The students in the Perfect Points class had the opportunity to show their finished projects from the class.
Everyone was all smiles!
In Granbury we did the Simply Sensational 9-Patch Stars class. Here one of the Granbury students is tickled pink with her first block.
I also am delighted to receive photos of finished projects from workshops long after the workshop is over. This “Fire and Ice” quilt was made by Dottie Szypulski, who took a workshop in Canton, CT. Dottie put a little twist in the outside corner blocks. I love to see students add their creative ideas.
And sometimes students take off after a class and work on new projects. Barbara McCarty wrote: “I took a workshop from you with Wayside Quilters in Massachusetts a few years ago. I just completed a queen size quilt using Rhonda’s block and variations. I love the different patterns that form. I hope you enjoy the quilt pictures!”
Sometimes, I never actually meet the quilters who share their creativity with me. Cheri’ Radliff wrote: “I have to tell you, I have held on to the January 2003 edition of The Quilter Magazine since November of 2002 in hopes of building up to your pattern. I began quilting in 2000. After doing 13 quilts I decided it was time to try. I hand quilt all of my quilts so I don’t pump them out as fast as others can. Here’s a picture of my version of your spinners quilt pattern. I just LOVE patterns that intermingle from square to square so I absolutely enjoyed this pattern. I know it’s not perfect since some of my green squres are a little lopsided. Oops! But overall, I am happy with how it turned out.
Thanks for sharing your creativity.
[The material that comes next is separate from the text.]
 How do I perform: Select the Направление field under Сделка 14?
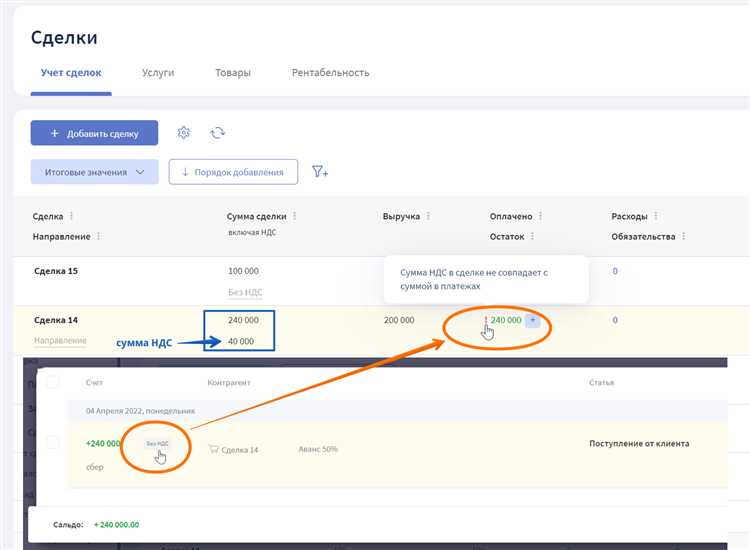click(x=60, y=341)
I’m now looking for a pattern for my next quilt.”
But today, I received an email and it reminded me why I do what I do:
It is being shared with Mary’s permission:
I simply had to tell you again just how much I enjoyed your class. When you discussed color and showed us how to arrange the samples to decide the best ones for the project, I thought to myself–that was worth the price of the class! Then when you showed us how to line up the sections of the block and random sew to make sure it fit–again I thought, Wow, that was worth the price of the class! Then you showed me–the practicing to be a novice–quilter how to cut properly with mt lefthandedness–one more time, I thought, well, that was worth the price of the class! As the day progressed I would think that phrase over and over. I learned so much from your class and feel SO much better about my quilting efforts, I have promoted myself to novice quilter!!!! Thanks so much for your expertise. I loved your methods (that’s plural!) because I learned SO much from you other than paper piecing–but, by golly, I learned that too!
Mary Wimberly, Trinity Valley Guild Member, Fort Worth
When I read Mary’s comments, I smiled with such satisfaction. You see, I really enjoy making quilts and I love to show others methods that will add to their enjoyment of making quilting. It was a wonderful reminder of why I do what I do.